● The exercise:
Please turn the listing below into a Markdown table with two columns, No. and Line, giving each line its own numbered row and leaving out blank lines.

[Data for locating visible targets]
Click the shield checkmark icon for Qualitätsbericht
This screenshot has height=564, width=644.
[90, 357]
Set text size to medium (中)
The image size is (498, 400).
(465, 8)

● Exercise result:
| No. | Line |
|---|---|
| 1 | Click the shield checkmark icon for Qualitätsbericht |
| 2 | This screenshot has height=564, width=644. |
| 3 | [90, 357] |
| 4 | Set text size to medium (中) |
| 5 | The image size is (498, 400). |
| 6 | (465, 8) |